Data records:
====

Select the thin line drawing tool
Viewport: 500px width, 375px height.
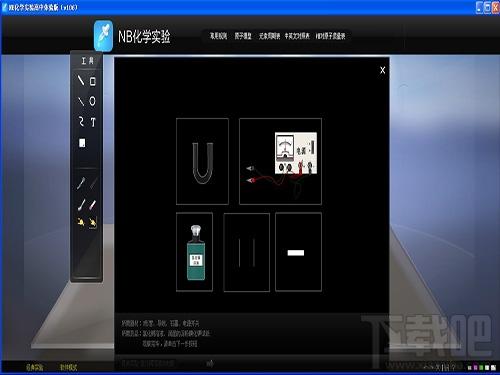[81, 101]
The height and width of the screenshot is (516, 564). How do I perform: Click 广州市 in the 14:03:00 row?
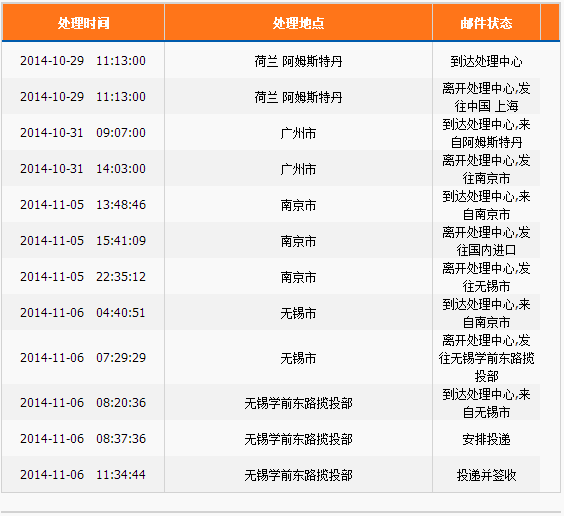point(298,169)
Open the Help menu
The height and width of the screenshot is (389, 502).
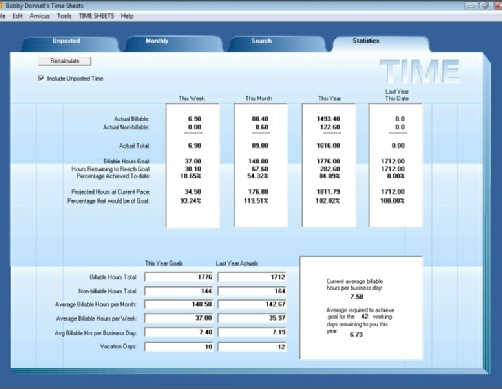(127, 16)
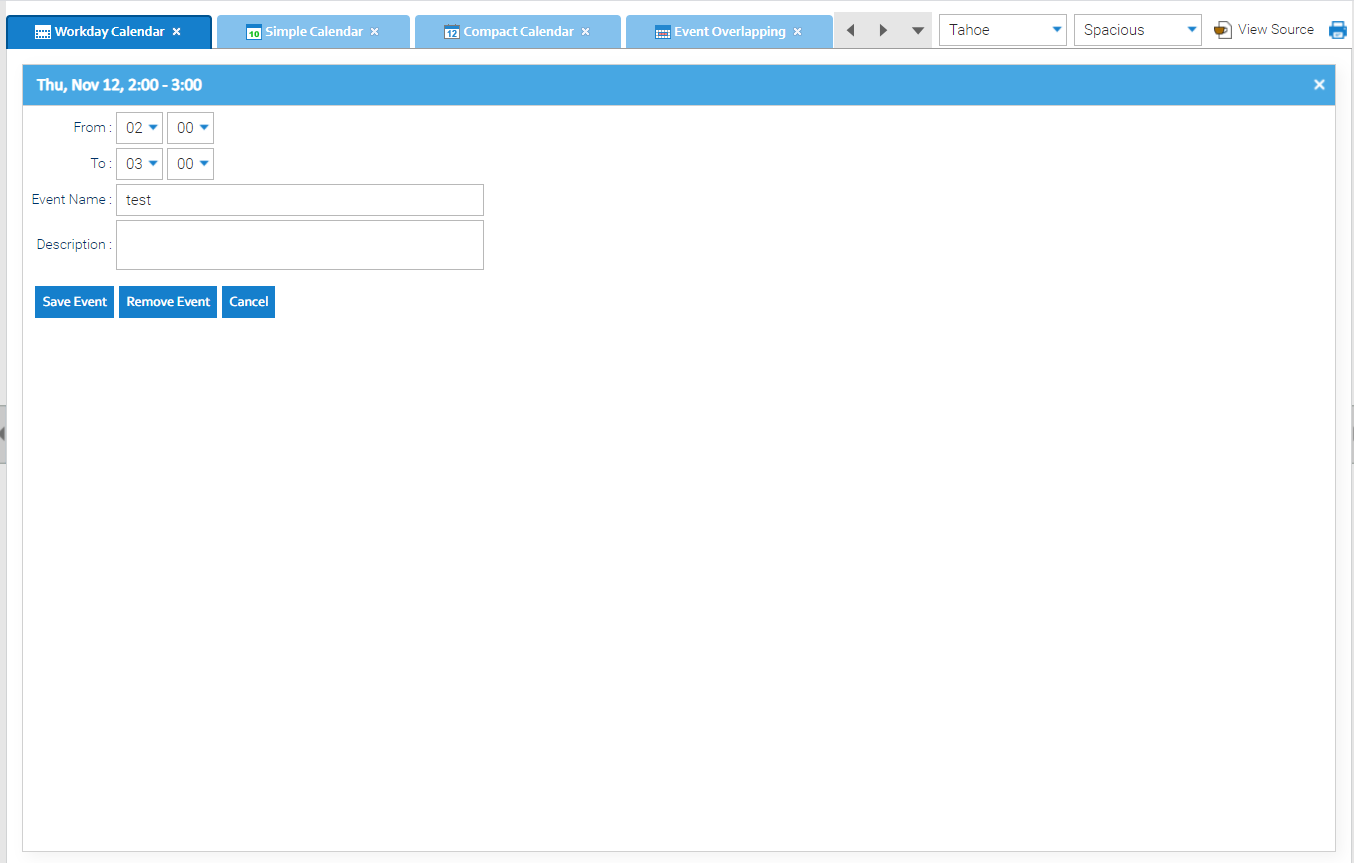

====

== Work instruction ==
Should a record include a picture, drop the picture and write out the remainder exactly.

== Answer to this exercise ==
Select the thin line drawing tool
Viewport: 500px width, 375px height.
[81, 101]
The height and width of the screenshot is (516, 564). How do I perform: Click 广州市 in the 14:03:00 row?
point(298,169)
Open the Help menu
The height and width of the screenshot is (389, 502).
(127, 16)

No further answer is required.